» TASK INSTRUCTIONS:
(A) Reproduce the disciplinary order starting at "(8) With the" and ending at "(d) cooperate fully.", substituting "recovery monitor" for each occurrence of "sobriety monitor".
(B) Continue the court's disciplinary order beyond its final listed condition, "(d) cooperate fully."

» TEXT SECTION:
———
The board recommends further that respondent be ordered to pay the expenses of investigating and prosecuting this matter, pursuant to Rule 208(g), Pa.R.D.E.

Mr. Paris did not participate in the adjudication.

ORDER

And now, April 14, 1992, the report and recommendations of the Disciplinary Board of the Supreme Court of Pennsylvania dated June 28, 1991 are approved and it is ordered that [respondent] be suspended from the practice of law for a period of one year, that the suspension be stayed in its entirety, and that the respondent be placed on probation for a period of one year subject to the following conditions:

(1) Respondent shall abstain from using alcohol or any other mind-altering chemical;

(2) Respondent shall regularly attend Alcoholics Anonymous meetings on a weekly basis;

(3) Respondent shall obtain a sponsor in Alcoholics Anonymous and maintain weekly contact with the sponsor;

(4) A sobriety monitor shall be appointed to monitor respondent in accordance with Disciplinary Board Rule 89.293(c);

(5) Respondent shall furnish his sobriety monitor with his Alcoholics Anonymous sponsor’s name, address and telephone number;

*128(6) Respondent shall establish his weekly attendance at Alcoholics Anonymous meetings by providing written verification on aboard-approved form to his sobriety monitor;

(7) Respondent shall undergo any counseling, out-patient or in-patient treatment, prescribed by a physician or alcohol counselor;

(8) With the sobriety monitor, respondent shall:

(a) meet at least twice a month;

(b) maintain weekly telephone contact;

(c) provide the necessary properly executed written authorizations to verify his compliance with the required substance abuse treatment; and

(d) cooperate fully.
———
» DATA EXTRACT:

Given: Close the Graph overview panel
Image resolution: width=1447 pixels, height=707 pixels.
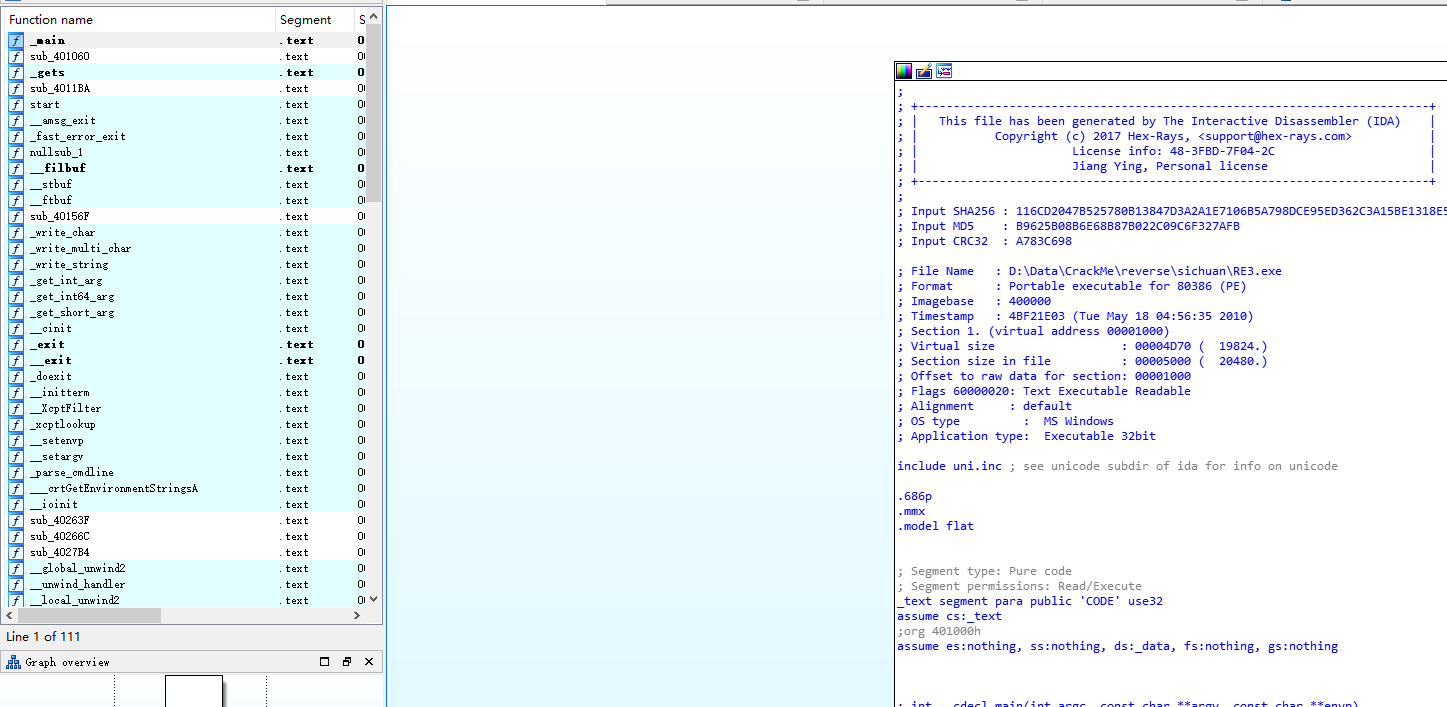Looking at the screenshot, I should [369, 662].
———
» RESPONSES TO THE TASKS:
(A)
(8) With the recovery monitor, respondent shall:

(a) meet at least twice a month;

(b) maintain weekly telephone contact;

(c) provide the necessary properly executed written authorizations to verify his compliance with the required substance abuse treatment; and

(d) cooperate fully.

(B)
(9) The appointed sobriety monitor shall:

(a) monitor respondent’s compliance with the order imposing probation;

(b) assist respondent in arranging any necessary professional or substance abuse treatment;

(c) meet with respondent at least twice a month, and maintain weekly telephone contact with respondent;

(d) maintain direct monthly contact with the Alcoholics Anonymous chapter attended by respondent;

(e) file with the secretary of the board quarterly written reports; and

(f) immediately report to the secretary of the board any violations by the respondent of the terms and conditions of the probation.

It is further ordered that the respondent shall pay the expenses of investigating and prosecuting this matter pursuant to Rule 208(g), Pa.R.D.E.